What's broken in the Microsoft development stack?

Last week I was at SES San Jose in the “Working Collaboratively with Your IT Dept” session with panelists Greg, Matt, Chris, and Sage, where someone asked which platform they should use for maximum SEO benefit. The answer from the panel was a resounding “Nothing from Microsoft.” While I don’t entirely agree with this advice, I thought it would be a great catalyst for feedback from the community on what we can do to improve our development stack (Windows, IIS, ASP.Net, Silverlight) so they are optimized for SEO by default (also check out the presentation I did on (workarounds for common SEO issues on the MSFT Stack).

One of our many roles here in the Webmaster Center is to be a vocal advocate for webmasters inside Microsoft, not just the search team.

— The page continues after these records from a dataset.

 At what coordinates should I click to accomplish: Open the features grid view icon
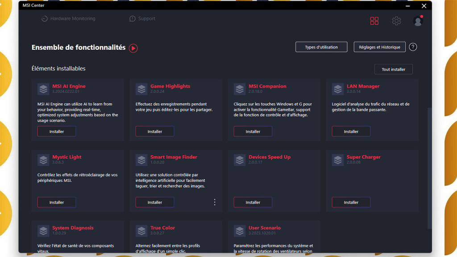(x=374, y=21)
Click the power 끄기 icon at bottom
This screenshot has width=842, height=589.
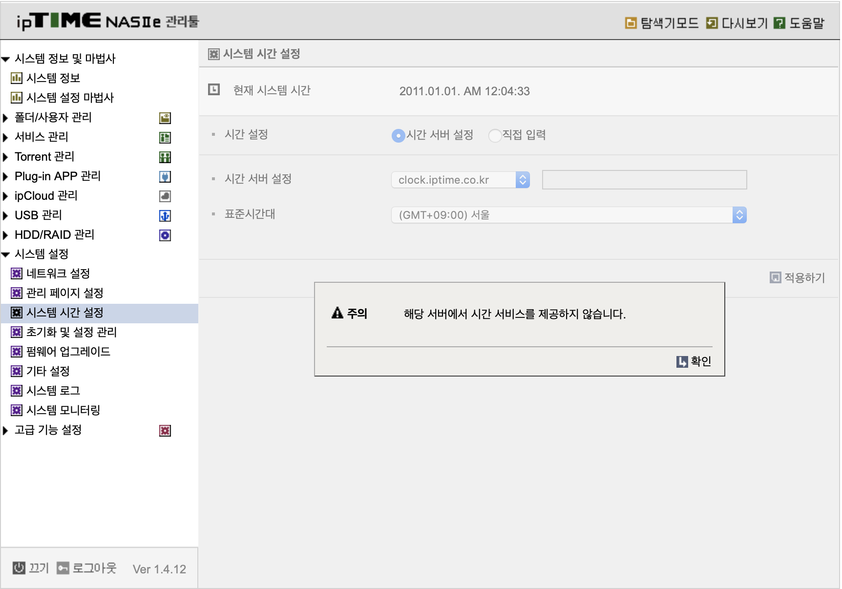click(x=19, y=568)
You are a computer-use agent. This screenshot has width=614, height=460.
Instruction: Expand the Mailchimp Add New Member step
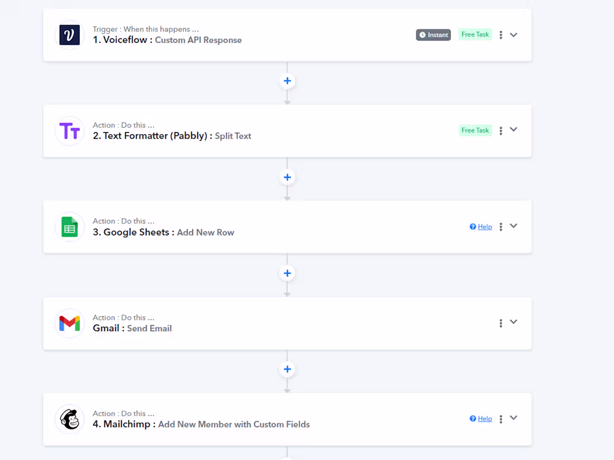point(514,418)
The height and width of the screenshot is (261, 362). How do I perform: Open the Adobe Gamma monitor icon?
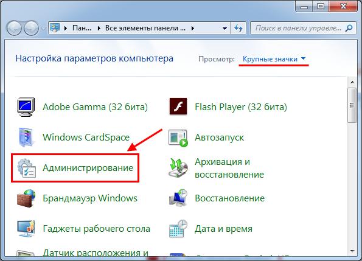(26, 107)
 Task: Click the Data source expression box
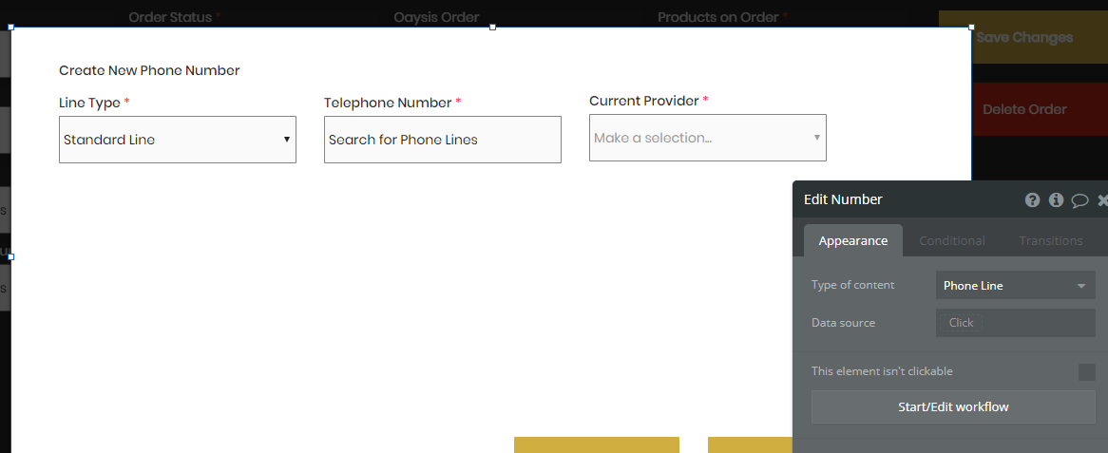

In the eight months we’ve been together as a team, we’ve been in talks with most of these product teams to discuss issues and possible solutions. We’ve had a few fixes adopted, but these products have long development cycles and sometimes it takes a while to get features shipped. We’ll take your feedback directly to the product groups and work with them to come up with the best solutions. And then we’ll post more information on exactly what these changes are when they are closer to shipping.

So send us your feedback on what you think is broken within our stack.  Here are some thoughts to help get your creative juices flowing:

  • Bad default settings – What settings are poorly configured by default? What should the correct setting be (e.g., IIS using 302 redirects by default)?
  • Too hard – What is possible, but simply too hard to do? If this is done well on another platform, that would be helpful to know as well (e.g., rearchitecting the link structure on a site while not breaking the links of the old site).
  • Limited capabilities – Are their capabilities that we just don’t have, but would really make your lives easier as SEO-savvy web developers (e.g., need to have multiple URL entry points into silverlight application)?  
  • Bugs – What just doesn’t work right today (e.g., URL rewriting in ASP.Net using 302’s to redirect links)?

Please be as specific as you can, including version numbers and exact behavior. This will make it easier for us to reproduce and fix. Thanks!